━━━━━ Document passage
The Ghost Road (1995) is the third novel in a trilogy of books by Pat Barker that deals with shell-shocked soldiers in the aftermath of World War I. It was preceded by
Regeneration (1991) and
The Eye in the Door (1993). Though the three books share characters and settings, they are primarily linked by theme and a desire to explore the historical developments in medicine and psychoanalysis in the years following the First World War
.
The title refers to the way survivors view the dead during the war. Dead soldiers and civilians are said to walk a “ghost road,” moving in the opposite direction of the living, who must continue to advance forward. As the events of the novel lead up to the conclusion of the war, the title also comes to represent the choice each character has to make: whether to go forward and continue to fight or return to the comforts of the past.
The fictional character Billy Prior, a working-class British army officer who is being treated for what would today be recognized as PTSD, and the real-life psychiatrist William Rivers, who helped pioneer the treatment of shell-shocked soldiers, narrate alternating chapters.
Prior begins the novel in Craiglockheart Military Hospital where he is receiving treatment. When he hears the news that the war is nearing its end, he is eager to rejoin the fighting as part of the “final push” into France. Prior believes this massive military campaign will guarantee a British victory and also justify the massive loss of life that has taken place over the past four years.
Though Rivers, Prior’s psychiatrist, advises against his rejoining the fighting, Prior is able to obtain physical and psychiatric clearance to rejoin the war effort. In addition, Charles Manning, a retired army officer with whom Prior is involved in a sexual relationship, manages to secure Prior a desk job so he will not have to go back to the battlefield, but Prior turns it down.
━━━━━━━━━━
━━━━━ Supplied information
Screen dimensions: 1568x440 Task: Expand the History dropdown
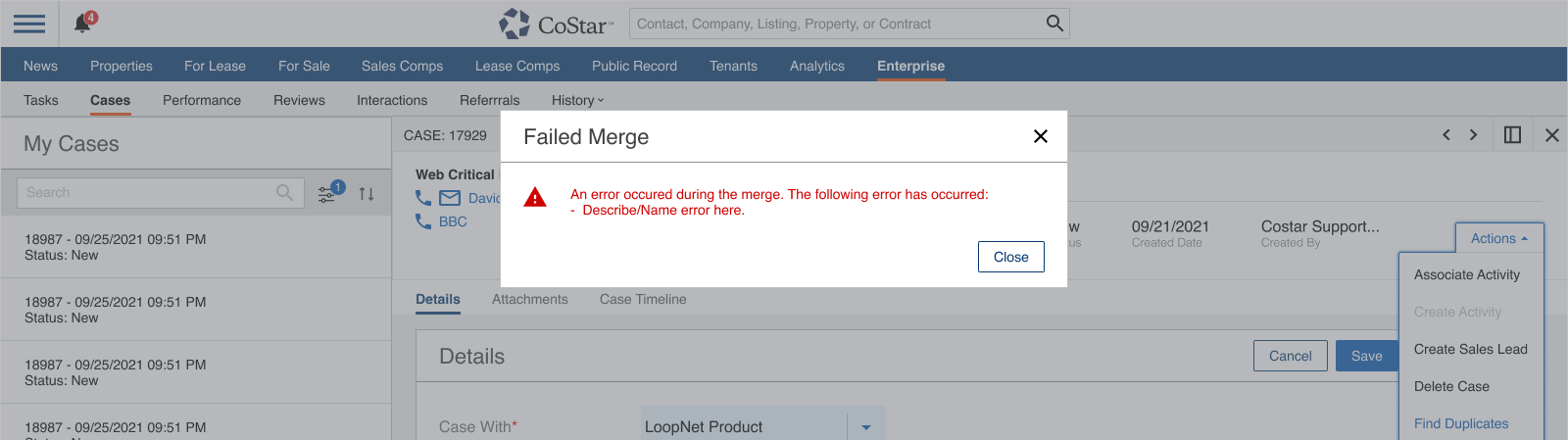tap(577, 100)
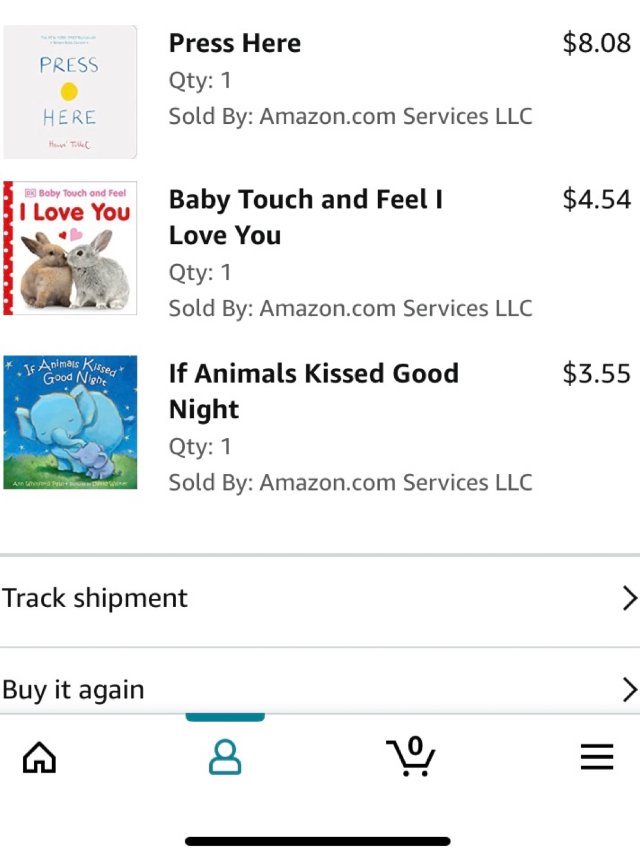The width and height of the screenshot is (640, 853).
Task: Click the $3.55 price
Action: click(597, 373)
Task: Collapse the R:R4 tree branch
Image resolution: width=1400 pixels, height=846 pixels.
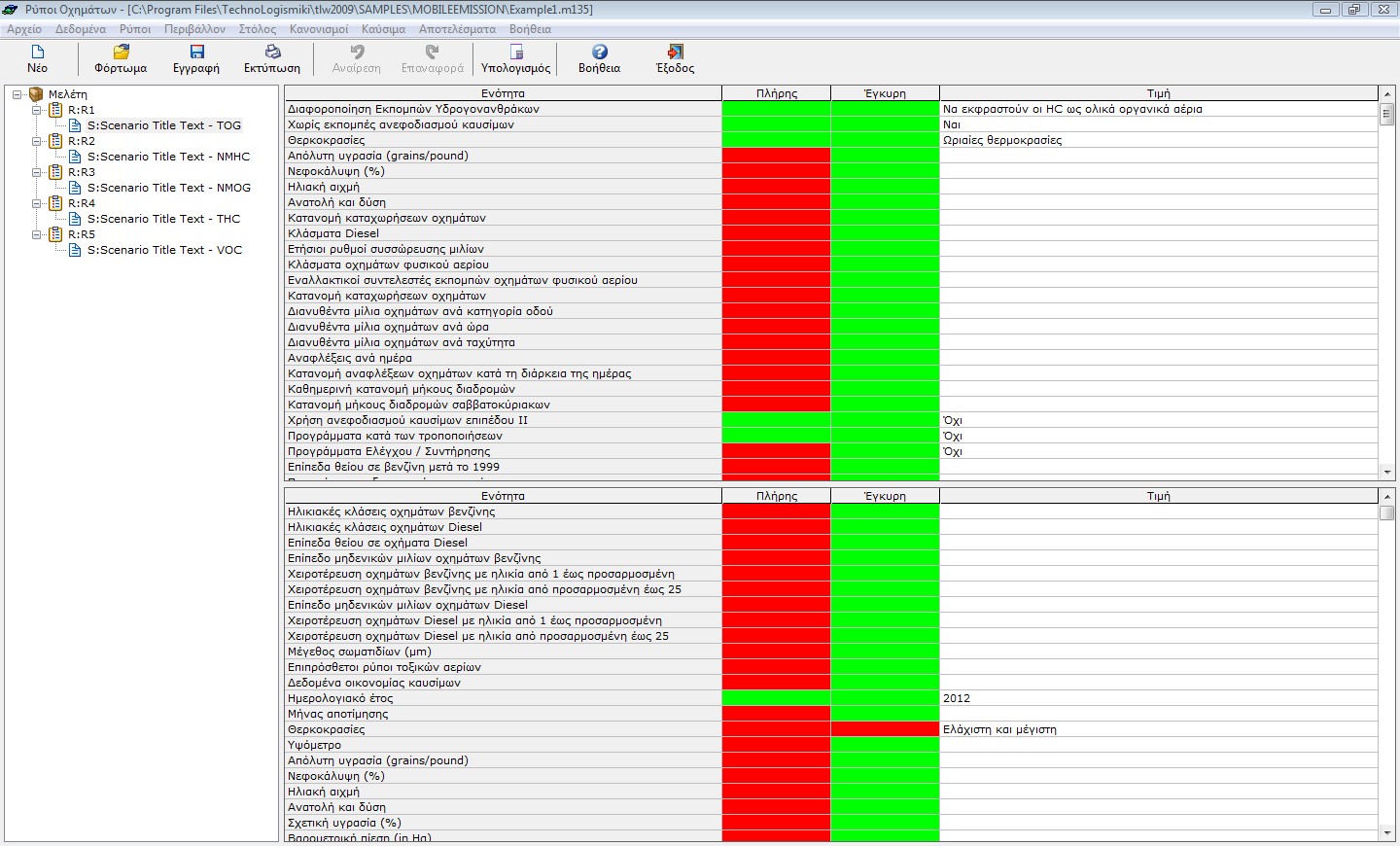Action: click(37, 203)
━━━━━━━━━━
━━━━━ Supplied information
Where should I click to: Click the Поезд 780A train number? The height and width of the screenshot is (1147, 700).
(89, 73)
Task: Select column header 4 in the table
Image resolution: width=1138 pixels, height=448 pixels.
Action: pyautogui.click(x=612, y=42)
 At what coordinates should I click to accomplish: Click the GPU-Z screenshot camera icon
━━━━━━━━━━
━━━━━ Supplied information
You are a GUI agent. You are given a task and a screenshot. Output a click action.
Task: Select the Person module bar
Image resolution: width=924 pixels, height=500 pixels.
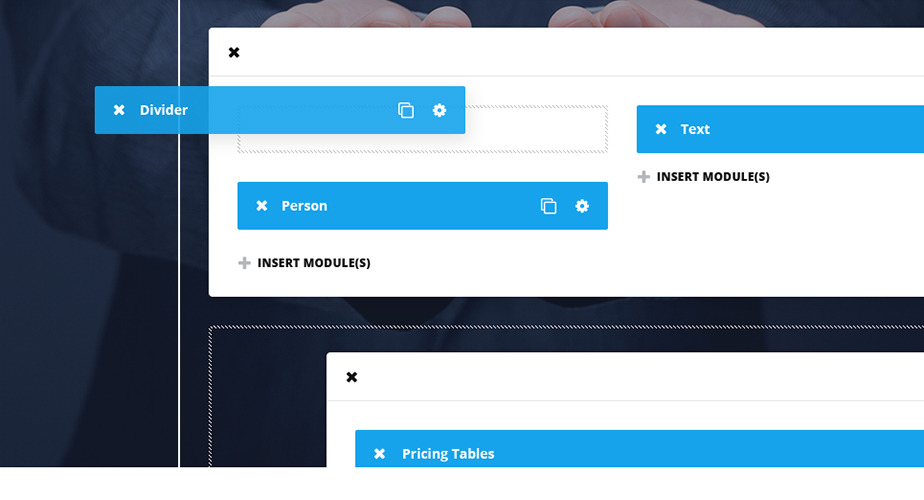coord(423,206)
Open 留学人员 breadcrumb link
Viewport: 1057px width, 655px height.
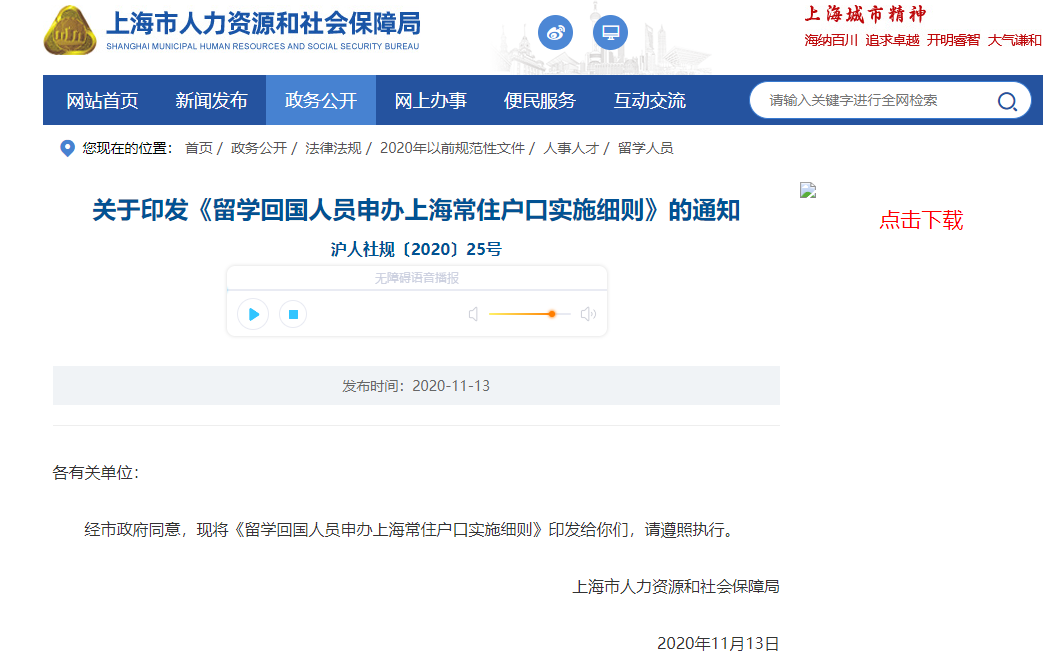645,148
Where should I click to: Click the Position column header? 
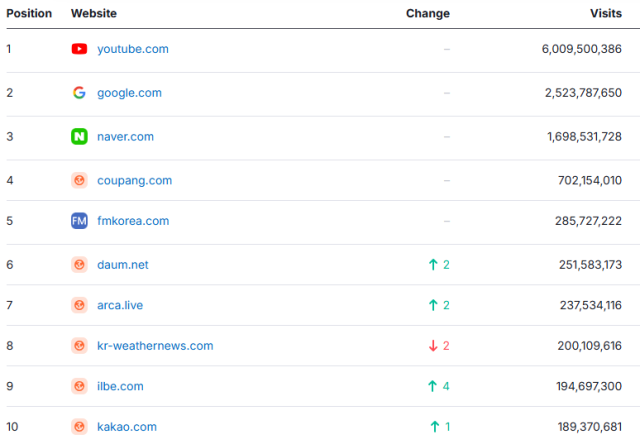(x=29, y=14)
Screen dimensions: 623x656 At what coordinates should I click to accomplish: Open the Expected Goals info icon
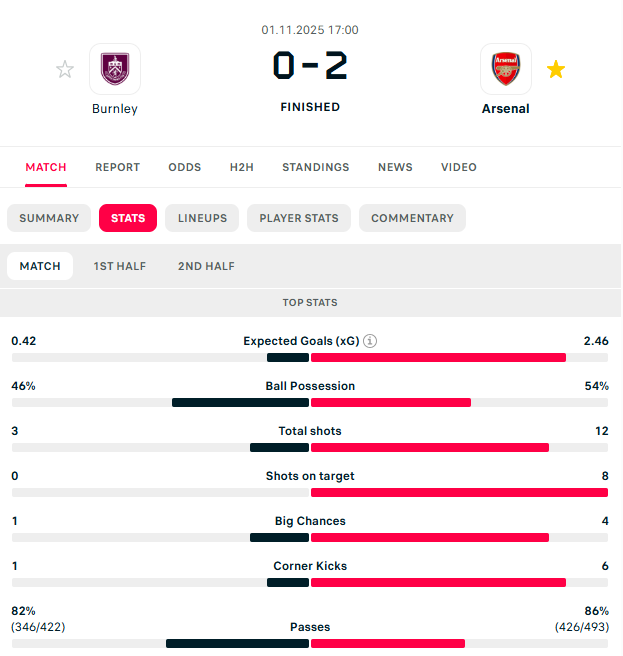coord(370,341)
━━━━━━━━━━
■ **Problem A**
Answer these questions using the passage on The Ghost Road.
(i) In what year was The Eye in the Door published?
(ii) In which hospital is Prior receiving treatment at the start of the novel?
(iii) What kind of job does Charles Manning secure for Prior?
■ **Problem B**
Reproduce the passage on The Ghost Road from "Prior begins the" up to and including "past four years.".
■ **Problem C**
Carry on the passage about Pat Barker's novel The Ghost Road from the point where it stops.

■ **Answer A**
(i) 1993
(ii) Craiglockheart Military Hospital
(iii) A desk job

■ **Answer B**
Prior begins the novel in Craiglockheart Military Hospital where he is receiving treatment. When he hears the news that the war is nearing its end, he is eager to rejoin the fighting as part of the “final push” into France. Prior believes this massive military campaign will guarantee a British victory and also justify the massive loss of life that has taken place over the past four years.

■ **Answer C**
Before returning to frontlines, he takes a weekend to visit his fiancée, Sarah Lumb. They have a furtive sexual encounter, during which Prior’s condom breaks, and he becomes concerned that Sarah will get pregnant. Later, when he finds out that she is not, he finds himself disappointed and melancholy.
The soldiers who deploy with Prior are a mixture of seasoned veterans like him and very young new recruits who are still of high school age. During his deployment, Prior witnesses many scenes of dead and horribly wounded soldiers, and is dismayed to find that he is largely immune to the sight. The soldiers march dutifully from town to town, while it gradually becomes clear that there is little chance that they will ever win the war. Finally, at the end of Prior’s narrative, he and his men are pressured into confronting a German squadron in a suicide mission, during which Prior is killed.
Prior’s chapters of the novel are intercut with chapters from the
point of view of Rivers who remains behind in England. Rivers spent the early part of his career as an anthropologist studying the native people of the Solomon Islands, where he befriended a local healer named Nijiru who showed him the sacred Place of the Skulls on the island.
While taking care of his patients, as well as looking after his invalid sister, Rivers begins to notice striking similarities between the culture of the Solomon Islanders and the British. He applies the lessons Nijiru taught him about using medicine to treat the mind and spirit as well as the body to his work as a psychiatrist.
Despite his best efforts, Rivers begins to feel that he has failed his patients and cannot really do much to help them recover from the horrors of war. His sense of failure paralyzes him, ensuring that he is not able to complete his life’s dream of writing an anthropological text on the Solomon Islands and what he learned there.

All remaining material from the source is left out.